Let me empahsize: I have displayed, and Burrus and I are using, an order in which the more positive the index, the larger the space. Where we have, in particular,

$V_{0} \subset\ V_{1}$

she writes $V_{0} \subset\ V_{-1}\$.

Let me also emphasize that the notation is not standardized, and in any given book, you need to see which of the two conventions they are using.

Second and third, let’s suppose that the union of these spaces is all of $L^2(R)\$, the space of (equivalence classes of Lebesgue) square-integrable real-valued functions on the real line R, and their intersection is the {0}-space; that is, (5.1.2),

$\cup\ V_i = L^2(R)\$

and (5.1.3)

$\cap\ V_i = \{0\}\$.

Burrus has those conditions; i just didn’t mention them before.
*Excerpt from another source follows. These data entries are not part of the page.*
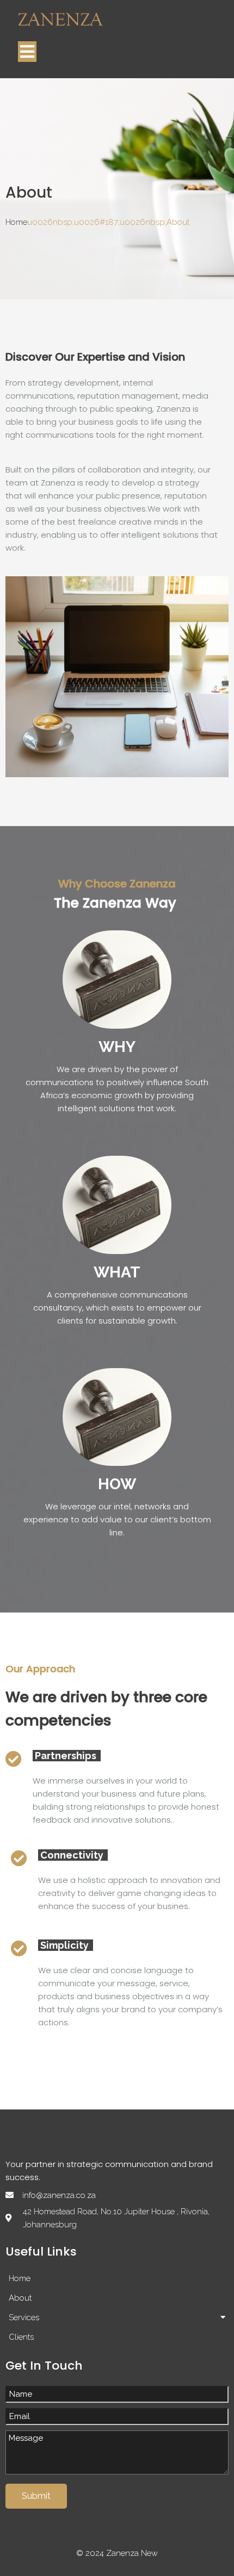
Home (16, 222)
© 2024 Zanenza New (117, 2553)
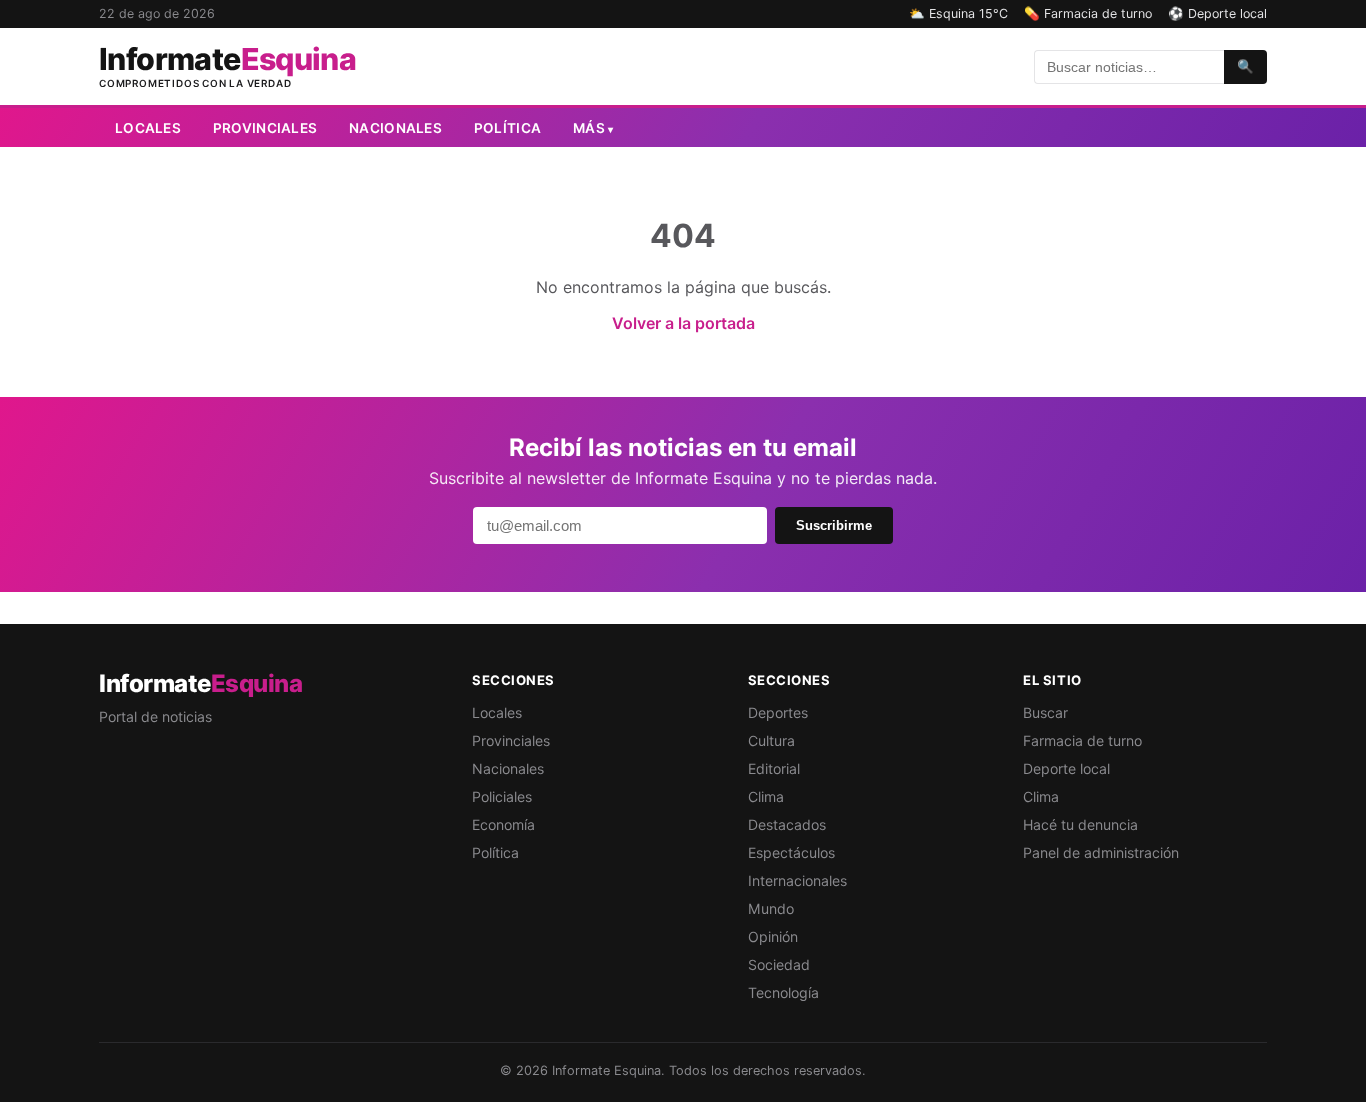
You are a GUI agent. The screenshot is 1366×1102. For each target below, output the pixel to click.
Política (507, 128)
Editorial (774, 768)
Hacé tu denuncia (1080, 824)
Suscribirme (834, 525)
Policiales (502, 796)
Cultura (771, 740)
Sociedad (779, 964)
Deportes (778, 712)
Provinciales (265, 128)
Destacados (787, 824)
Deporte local (1066, 768)
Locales (148, 128)
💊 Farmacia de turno (1088, 13)
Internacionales (797, 880)
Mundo (771, 908)
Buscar (1045, 712)
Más (593, 128)
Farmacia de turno (1082, 740)
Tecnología (783, 992)
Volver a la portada (683, 323)
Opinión (773, 936)
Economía (503, 824)
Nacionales (395, 128)
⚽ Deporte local (1217, 13)
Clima (766, 796)
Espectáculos (791, 852)
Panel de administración (1101, 852)
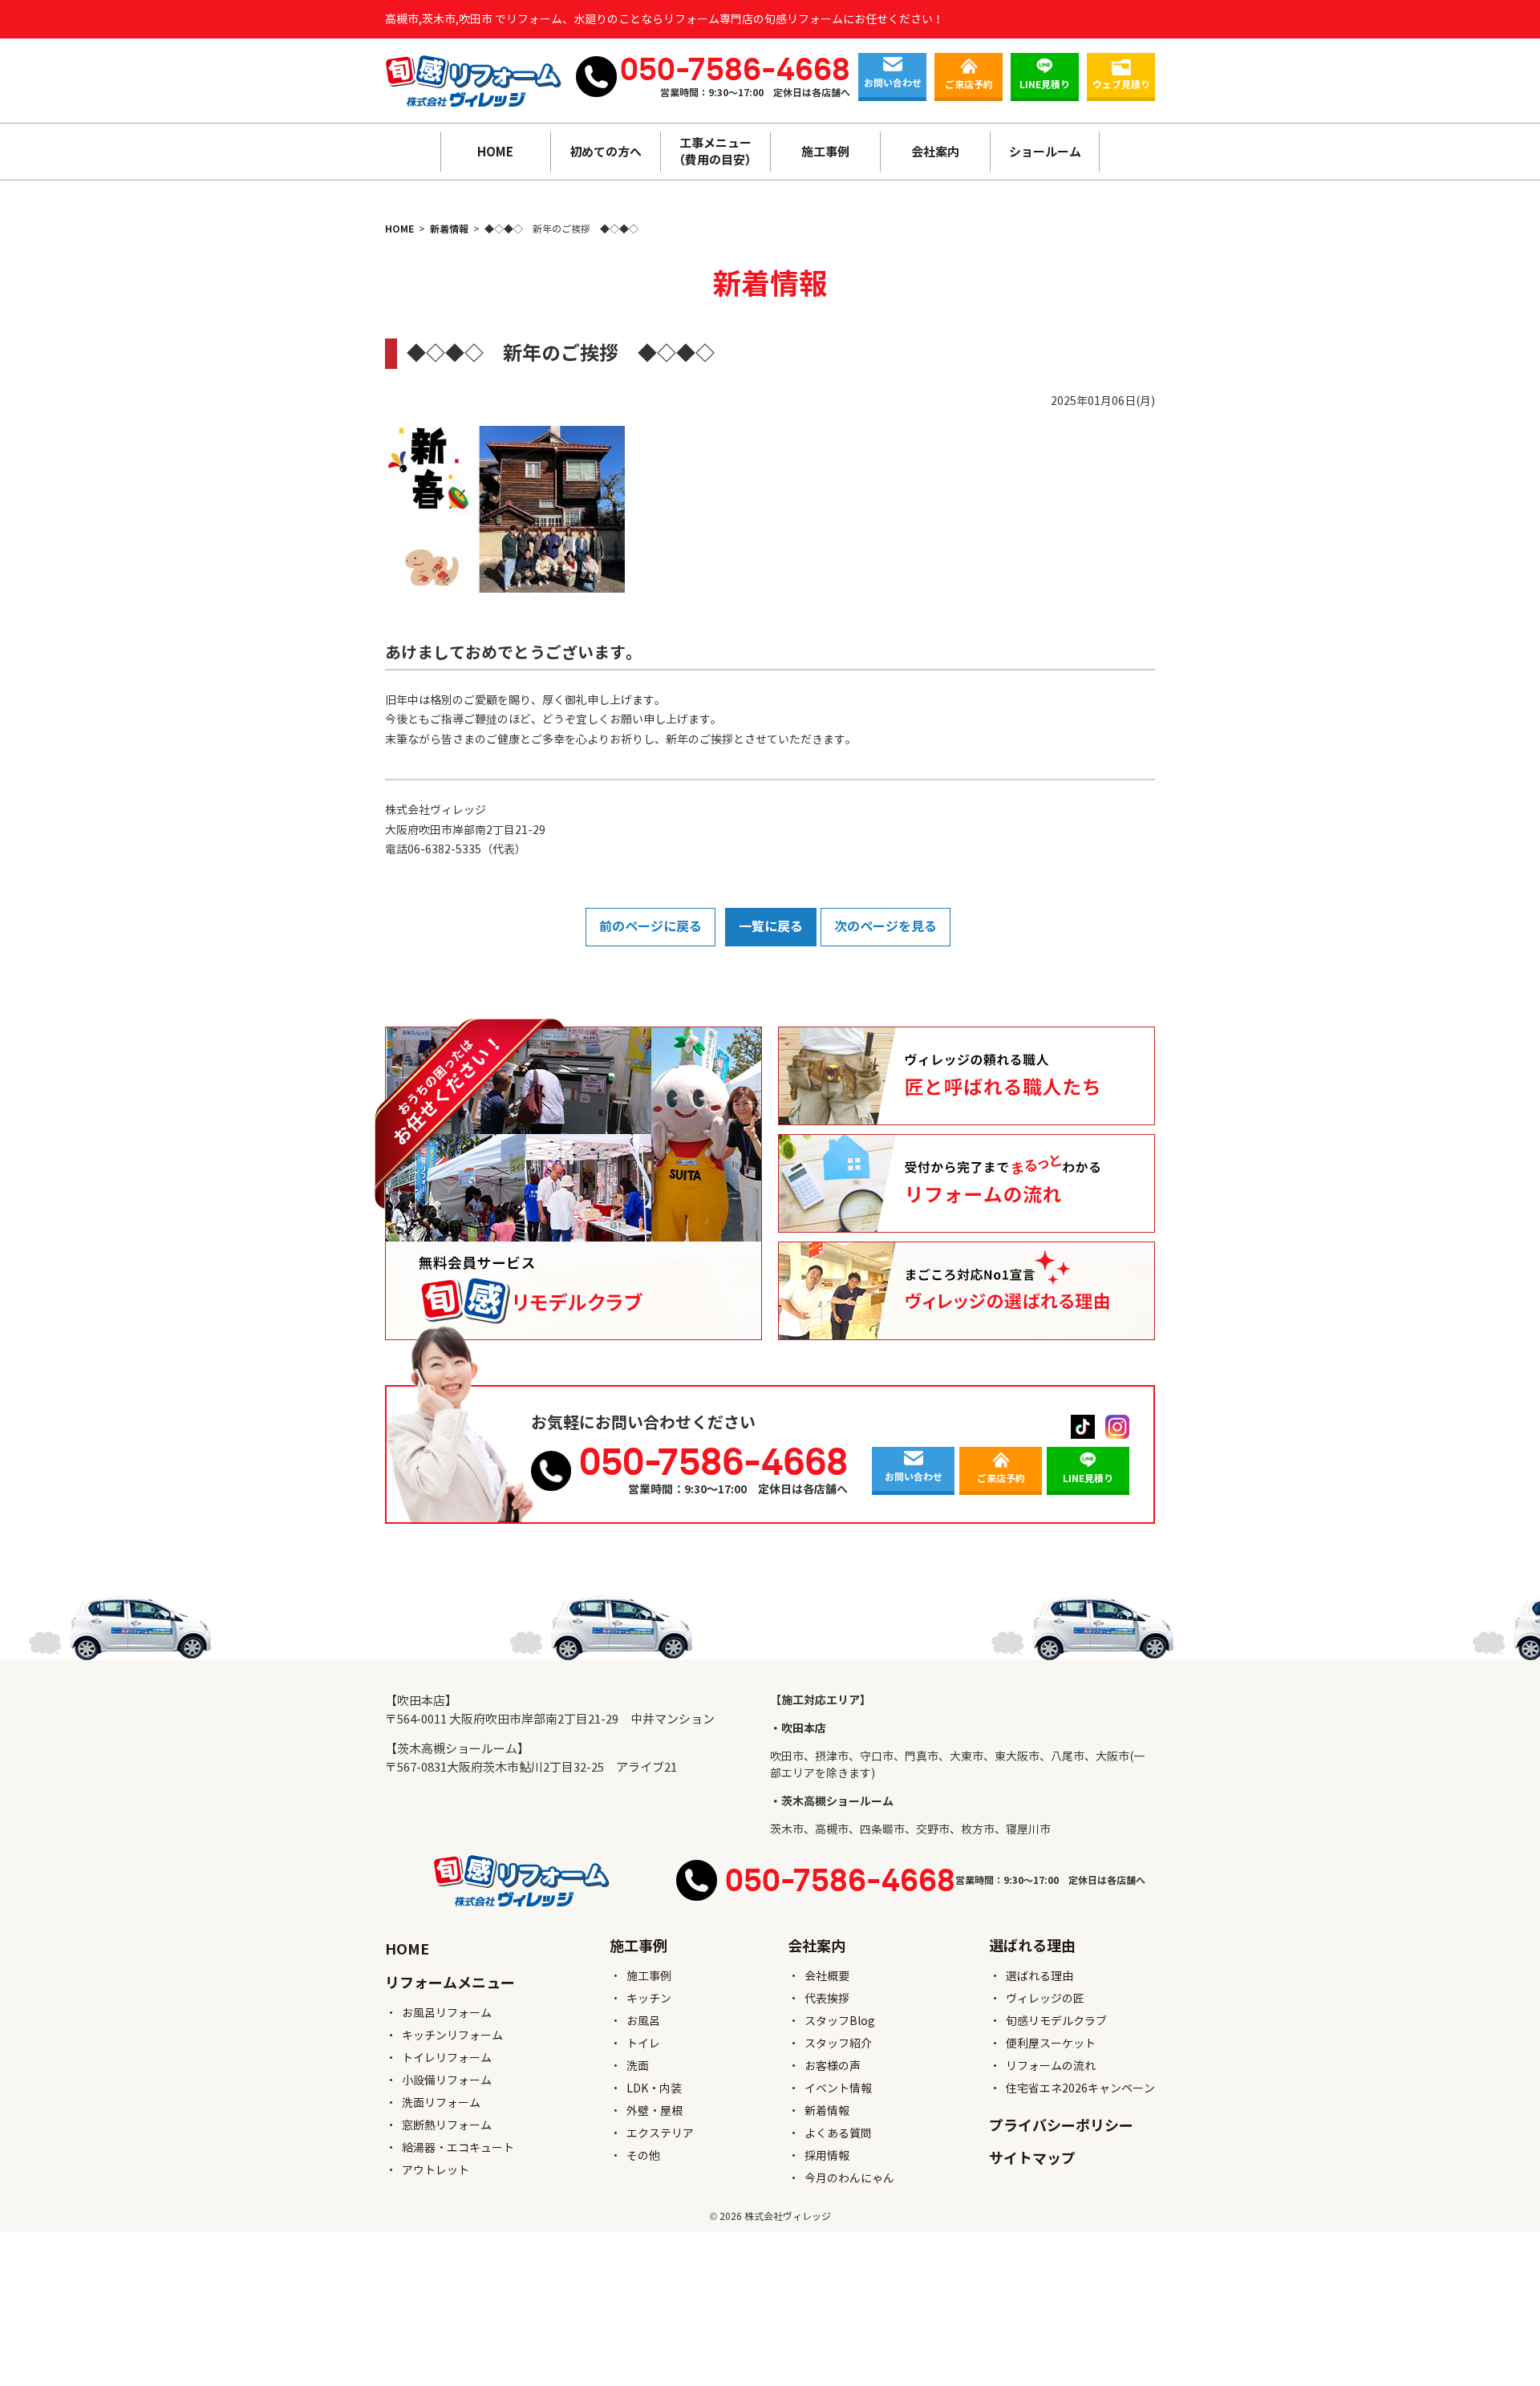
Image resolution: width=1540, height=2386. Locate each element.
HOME (495, 152)
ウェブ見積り (1121, 85)
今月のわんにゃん (849, 2178)
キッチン (648, 1998)
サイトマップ (1032, 2158)
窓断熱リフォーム (447, 2125)
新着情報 (826, 2111)
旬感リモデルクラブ (1056, 2021)
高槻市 (832, 1829)
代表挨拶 (826, 1998)
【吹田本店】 (421, 1700)
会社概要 (826, 1976)
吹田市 (787, 1756)
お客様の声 (832, 2066)
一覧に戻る (771, 926)
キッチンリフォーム (452, 2035)
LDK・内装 (654, 2088)
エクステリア (660, 2133)
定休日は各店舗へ (811, 93)
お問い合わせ (893, 83)
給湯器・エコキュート (458, 2148)
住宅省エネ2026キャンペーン (1080, 2088)
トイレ (643, 2043)
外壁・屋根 (654, 2111)
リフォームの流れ (1051, 2066)
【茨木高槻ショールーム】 (457, 1748)
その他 (643, 2156)
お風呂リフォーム (447, 2013)
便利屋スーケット (1051, 2043)
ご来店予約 (969, 85)
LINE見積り (1044, 85)
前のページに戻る (650, 926)
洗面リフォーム (441, 2103)
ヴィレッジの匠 (1045, 1998)
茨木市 (787, 1829)
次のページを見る (885, 926)
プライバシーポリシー (1061, 2126)
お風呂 (643, 2021)
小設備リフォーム (447, 2080)
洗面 (637, 2066)
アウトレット (435, 2170)
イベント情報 (838, 2088)
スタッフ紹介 (838, 2043)
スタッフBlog (839, 2021)
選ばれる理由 (1039, 1976)
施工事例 (648, 1976)
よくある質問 (838, 2133)
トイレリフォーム (447, 2058)
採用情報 (826, 2156)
One of our goals is to construct a basis for all of $L^2(R)\$.

Fourth (5.1.4), “… the multi-resolution aspect is a consequence of the additional requirement…”

$f(x) \in V_j \text{ if and only if } f(2^{-j} x) \in V_0\$.

(I did have to change that a little bit because I switched from her index convention on the $V_j\$.)

Furthermore, I phrased that the other way, and so did Burrus:

$f(x) \in V_0 \text{ if and only if }f(2^{j} x) \in V_j\$.

I can’t see that it matters, given that the conditions are “if and only if”.

Fifth (5.1.5), we will also require that the space $V_0\$ be invariant under translation:

$f(x) \in V_0 \text{ if and only if } f(x-k) \in V_0\$ for all integers k.

Sixth (5.1.6) and finally, we will assume that there exists a scaling function $\varphi\$ (she uses the symbol $\phi\$) such that its integer translates are an orthonormal basis for $V_0\$.

NOTE that the scaling function $\varphi\$ is merely one example, a special case, of the functions $f \in V_0\$. She, like most of my references, is distinguishing the scaling and translation properties of the spaces (with elements f) from the scaling and translation properties of the basis $\{\varphi(x-k)\}\$.

This was not what Burrus, and I, did. I followed him in starting with the scaling function $\varphi\$, defining $V_0\$ as its space of translates, $V_1$ as the space of scaled translates, and then requiring that $V_0 \subset V_1\$. Instead of talking about arbitrary elements f in $V_0\$, we spoke specifically about the basis generated by integer translates of $\varphi\$.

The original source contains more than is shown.